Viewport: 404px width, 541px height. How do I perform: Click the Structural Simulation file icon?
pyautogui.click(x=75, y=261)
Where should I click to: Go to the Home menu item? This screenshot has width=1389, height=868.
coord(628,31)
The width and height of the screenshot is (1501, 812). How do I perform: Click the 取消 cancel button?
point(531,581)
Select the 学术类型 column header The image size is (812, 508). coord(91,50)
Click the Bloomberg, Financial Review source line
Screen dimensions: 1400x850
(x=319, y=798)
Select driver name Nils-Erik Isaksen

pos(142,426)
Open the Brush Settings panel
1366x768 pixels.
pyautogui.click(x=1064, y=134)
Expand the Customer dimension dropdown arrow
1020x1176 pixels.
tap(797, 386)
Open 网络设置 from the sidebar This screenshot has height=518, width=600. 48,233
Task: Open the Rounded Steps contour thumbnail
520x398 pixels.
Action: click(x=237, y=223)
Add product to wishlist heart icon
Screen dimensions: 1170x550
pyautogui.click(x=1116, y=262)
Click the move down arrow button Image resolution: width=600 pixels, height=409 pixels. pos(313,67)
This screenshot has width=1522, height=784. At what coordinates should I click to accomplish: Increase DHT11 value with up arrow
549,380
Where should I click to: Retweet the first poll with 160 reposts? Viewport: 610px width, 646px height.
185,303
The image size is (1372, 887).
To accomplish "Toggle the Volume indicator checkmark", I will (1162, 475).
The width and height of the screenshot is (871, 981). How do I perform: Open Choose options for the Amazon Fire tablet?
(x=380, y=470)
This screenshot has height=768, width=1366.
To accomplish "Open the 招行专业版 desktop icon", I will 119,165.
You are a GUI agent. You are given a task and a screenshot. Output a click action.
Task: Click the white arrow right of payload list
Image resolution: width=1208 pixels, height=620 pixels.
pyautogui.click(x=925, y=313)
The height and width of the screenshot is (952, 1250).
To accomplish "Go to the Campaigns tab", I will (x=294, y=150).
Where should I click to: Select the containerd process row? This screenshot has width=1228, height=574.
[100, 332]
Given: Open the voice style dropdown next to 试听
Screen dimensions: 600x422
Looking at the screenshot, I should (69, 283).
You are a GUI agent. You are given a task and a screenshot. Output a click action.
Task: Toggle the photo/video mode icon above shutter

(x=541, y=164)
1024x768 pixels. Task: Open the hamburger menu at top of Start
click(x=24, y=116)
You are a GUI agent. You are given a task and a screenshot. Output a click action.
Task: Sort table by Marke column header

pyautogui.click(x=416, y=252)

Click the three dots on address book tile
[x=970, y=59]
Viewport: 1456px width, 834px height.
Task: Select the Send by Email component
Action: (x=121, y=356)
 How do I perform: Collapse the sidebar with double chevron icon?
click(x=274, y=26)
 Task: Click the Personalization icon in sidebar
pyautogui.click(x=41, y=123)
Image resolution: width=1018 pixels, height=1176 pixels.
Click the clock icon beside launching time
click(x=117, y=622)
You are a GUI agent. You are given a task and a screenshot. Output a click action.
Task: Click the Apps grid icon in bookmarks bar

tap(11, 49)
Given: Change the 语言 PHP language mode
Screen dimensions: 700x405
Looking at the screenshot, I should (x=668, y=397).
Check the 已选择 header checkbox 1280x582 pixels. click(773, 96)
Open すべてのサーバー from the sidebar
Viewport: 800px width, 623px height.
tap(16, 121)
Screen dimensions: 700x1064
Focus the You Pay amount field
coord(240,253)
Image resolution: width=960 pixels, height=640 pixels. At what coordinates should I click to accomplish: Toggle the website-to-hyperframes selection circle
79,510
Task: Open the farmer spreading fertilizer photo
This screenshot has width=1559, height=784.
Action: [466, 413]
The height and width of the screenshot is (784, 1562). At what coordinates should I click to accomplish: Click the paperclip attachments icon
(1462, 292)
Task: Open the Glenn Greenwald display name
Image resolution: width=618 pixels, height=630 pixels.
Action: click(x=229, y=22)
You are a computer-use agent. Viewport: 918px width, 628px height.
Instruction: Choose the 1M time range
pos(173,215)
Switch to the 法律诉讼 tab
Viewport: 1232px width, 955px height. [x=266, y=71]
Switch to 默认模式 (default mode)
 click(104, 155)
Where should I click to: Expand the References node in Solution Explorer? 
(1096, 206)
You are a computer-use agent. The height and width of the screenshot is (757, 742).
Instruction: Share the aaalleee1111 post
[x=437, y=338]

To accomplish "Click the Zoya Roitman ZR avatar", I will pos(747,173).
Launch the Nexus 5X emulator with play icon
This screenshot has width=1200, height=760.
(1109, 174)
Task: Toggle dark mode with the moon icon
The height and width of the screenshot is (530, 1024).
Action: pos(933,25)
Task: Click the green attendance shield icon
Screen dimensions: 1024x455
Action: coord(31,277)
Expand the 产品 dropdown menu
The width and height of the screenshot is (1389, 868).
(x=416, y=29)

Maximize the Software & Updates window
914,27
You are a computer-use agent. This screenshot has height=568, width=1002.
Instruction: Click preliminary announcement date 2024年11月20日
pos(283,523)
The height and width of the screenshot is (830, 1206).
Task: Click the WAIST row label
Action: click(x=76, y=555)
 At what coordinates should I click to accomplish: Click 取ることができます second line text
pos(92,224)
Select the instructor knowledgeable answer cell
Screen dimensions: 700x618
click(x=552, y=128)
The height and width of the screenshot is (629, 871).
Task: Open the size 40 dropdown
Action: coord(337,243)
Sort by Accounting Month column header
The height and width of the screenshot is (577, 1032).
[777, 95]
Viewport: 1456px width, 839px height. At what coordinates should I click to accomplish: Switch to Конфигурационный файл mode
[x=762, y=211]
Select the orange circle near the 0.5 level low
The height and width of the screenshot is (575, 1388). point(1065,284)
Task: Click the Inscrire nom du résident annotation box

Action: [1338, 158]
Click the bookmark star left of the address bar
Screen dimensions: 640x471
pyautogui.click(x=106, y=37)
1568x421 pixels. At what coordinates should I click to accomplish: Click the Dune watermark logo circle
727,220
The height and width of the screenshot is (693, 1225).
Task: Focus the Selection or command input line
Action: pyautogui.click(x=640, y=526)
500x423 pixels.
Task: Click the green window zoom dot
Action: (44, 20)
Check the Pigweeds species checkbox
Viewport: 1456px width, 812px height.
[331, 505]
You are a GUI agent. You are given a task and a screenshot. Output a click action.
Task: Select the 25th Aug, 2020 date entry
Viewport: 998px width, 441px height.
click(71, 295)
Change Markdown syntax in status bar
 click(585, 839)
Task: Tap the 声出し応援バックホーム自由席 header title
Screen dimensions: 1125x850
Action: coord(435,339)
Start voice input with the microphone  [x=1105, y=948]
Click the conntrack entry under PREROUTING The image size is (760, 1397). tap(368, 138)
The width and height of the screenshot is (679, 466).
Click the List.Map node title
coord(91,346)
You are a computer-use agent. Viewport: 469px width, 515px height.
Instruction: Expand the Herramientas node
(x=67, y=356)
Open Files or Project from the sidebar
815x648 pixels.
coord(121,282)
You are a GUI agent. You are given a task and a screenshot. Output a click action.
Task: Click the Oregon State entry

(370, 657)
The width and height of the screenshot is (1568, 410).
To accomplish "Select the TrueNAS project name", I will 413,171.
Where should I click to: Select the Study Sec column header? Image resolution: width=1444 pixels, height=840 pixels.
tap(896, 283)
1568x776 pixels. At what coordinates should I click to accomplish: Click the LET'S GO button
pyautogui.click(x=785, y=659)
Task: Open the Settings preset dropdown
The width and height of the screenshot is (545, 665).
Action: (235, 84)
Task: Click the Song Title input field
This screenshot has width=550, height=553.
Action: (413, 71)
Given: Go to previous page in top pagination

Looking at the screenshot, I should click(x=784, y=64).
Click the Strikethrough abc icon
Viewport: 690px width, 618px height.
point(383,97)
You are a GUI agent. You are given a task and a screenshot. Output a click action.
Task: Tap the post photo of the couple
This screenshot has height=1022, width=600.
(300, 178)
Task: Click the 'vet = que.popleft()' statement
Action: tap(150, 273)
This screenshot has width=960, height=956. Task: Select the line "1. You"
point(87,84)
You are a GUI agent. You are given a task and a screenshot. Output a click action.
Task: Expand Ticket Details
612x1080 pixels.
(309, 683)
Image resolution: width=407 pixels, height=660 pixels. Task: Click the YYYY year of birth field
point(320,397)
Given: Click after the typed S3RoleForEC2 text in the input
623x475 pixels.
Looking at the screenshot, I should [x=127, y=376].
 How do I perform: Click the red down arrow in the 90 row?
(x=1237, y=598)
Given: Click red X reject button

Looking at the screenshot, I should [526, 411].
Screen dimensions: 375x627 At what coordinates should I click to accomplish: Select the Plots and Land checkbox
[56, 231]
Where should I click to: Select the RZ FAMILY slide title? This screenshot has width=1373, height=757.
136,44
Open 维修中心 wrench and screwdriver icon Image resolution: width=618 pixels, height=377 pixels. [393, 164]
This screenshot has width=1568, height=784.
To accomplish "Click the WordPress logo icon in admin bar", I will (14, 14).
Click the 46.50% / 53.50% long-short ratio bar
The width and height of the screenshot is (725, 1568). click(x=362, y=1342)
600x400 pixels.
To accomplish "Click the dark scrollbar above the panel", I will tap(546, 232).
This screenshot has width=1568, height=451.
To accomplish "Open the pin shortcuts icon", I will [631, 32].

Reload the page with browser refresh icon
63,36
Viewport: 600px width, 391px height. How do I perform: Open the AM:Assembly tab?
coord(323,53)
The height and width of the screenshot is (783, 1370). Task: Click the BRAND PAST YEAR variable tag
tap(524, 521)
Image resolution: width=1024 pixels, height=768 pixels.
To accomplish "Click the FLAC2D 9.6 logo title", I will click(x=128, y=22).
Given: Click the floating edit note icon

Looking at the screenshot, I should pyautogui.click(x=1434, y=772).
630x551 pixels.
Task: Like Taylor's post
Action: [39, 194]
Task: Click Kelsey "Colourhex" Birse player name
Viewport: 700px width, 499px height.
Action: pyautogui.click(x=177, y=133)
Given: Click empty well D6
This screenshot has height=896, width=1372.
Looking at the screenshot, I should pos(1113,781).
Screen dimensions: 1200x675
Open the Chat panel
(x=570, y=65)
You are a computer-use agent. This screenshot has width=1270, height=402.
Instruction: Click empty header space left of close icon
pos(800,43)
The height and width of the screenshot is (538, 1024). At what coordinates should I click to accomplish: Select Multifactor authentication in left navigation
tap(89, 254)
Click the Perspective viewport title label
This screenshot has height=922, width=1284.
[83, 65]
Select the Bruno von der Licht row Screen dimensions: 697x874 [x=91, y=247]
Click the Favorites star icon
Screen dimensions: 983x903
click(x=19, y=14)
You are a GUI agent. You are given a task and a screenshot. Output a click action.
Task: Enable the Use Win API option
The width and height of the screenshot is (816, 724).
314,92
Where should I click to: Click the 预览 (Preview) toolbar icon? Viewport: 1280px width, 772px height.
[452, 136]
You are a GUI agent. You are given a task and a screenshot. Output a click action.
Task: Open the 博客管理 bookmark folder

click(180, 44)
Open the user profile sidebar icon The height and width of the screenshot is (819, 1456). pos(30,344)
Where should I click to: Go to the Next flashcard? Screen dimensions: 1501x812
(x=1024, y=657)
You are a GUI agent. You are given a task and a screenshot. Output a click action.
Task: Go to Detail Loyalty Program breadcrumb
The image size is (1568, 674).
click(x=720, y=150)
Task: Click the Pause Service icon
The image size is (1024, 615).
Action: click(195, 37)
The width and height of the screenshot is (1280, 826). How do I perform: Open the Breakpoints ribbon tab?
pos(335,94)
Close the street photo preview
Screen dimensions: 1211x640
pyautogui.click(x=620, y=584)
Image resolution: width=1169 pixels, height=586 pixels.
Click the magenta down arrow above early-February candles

## What this task involves
Exactly the lines from the one containing "Close the street photo preview" through the final line above, and only those, should be given again.

## Answer section
Close the street photo preview
Screen dimensions: 1211x640
pyautogui.click(x=620, y=584)
Image resolution: width=1169 pixels, height=586 pixels.
Click the magenta down arrow above early-February candles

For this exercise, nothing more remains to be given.